TASK BRIEF —
Find the line with "Screen dimensions: 600x546" in the data below. Repeat it and every line after it up to the end, exactly, but drop the pictures.

Stored data entries
++++++++++++++++++++

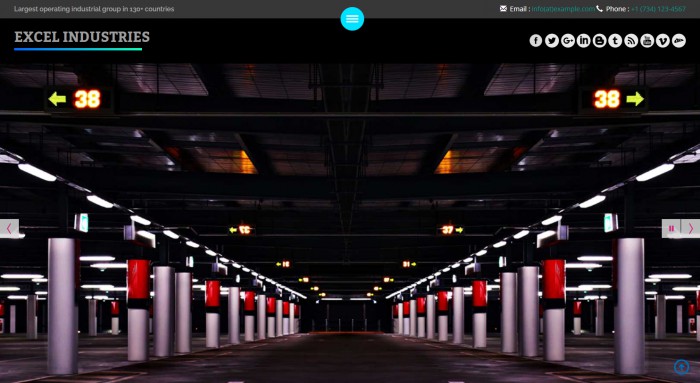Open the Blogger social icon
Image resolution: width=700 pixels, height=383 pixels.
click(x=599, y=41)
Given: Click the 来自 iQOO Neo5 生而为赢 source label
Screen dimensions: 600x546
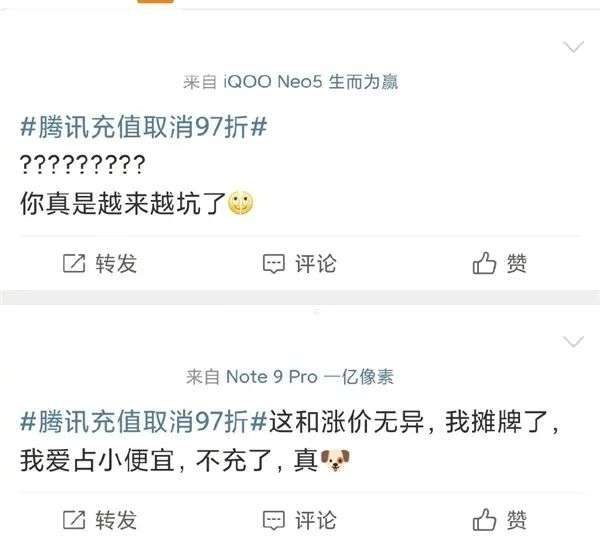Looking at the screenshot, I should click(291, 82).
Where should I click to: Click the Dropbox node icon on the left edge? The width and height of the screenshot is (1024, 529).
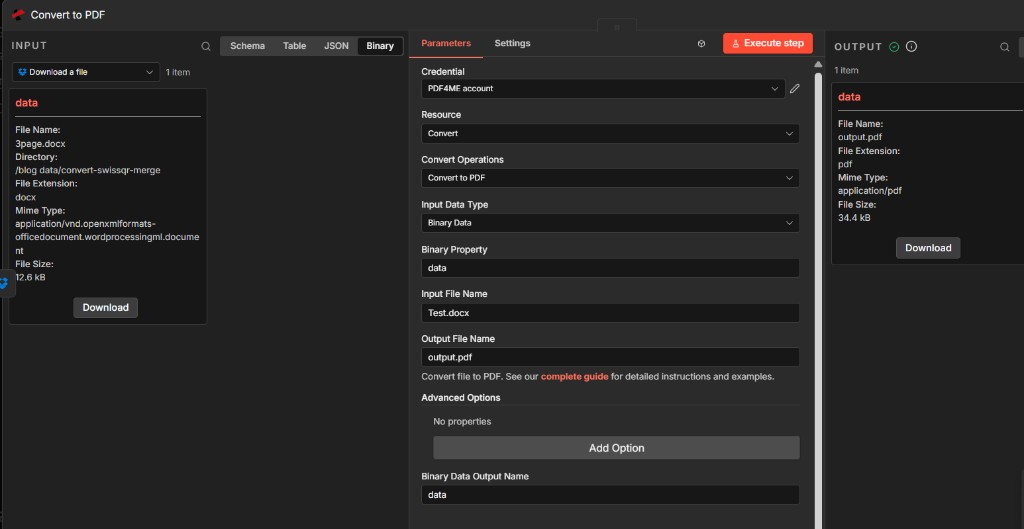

++++++++++++++++++++

ANSWER AREA —
Screen dimensions: 600x546
Looking at the screenshot, I should click(291, 82).
Where should I click to: Click the Dropbox node icon on the left edge? The width and height of the screenshot is (1024, 529).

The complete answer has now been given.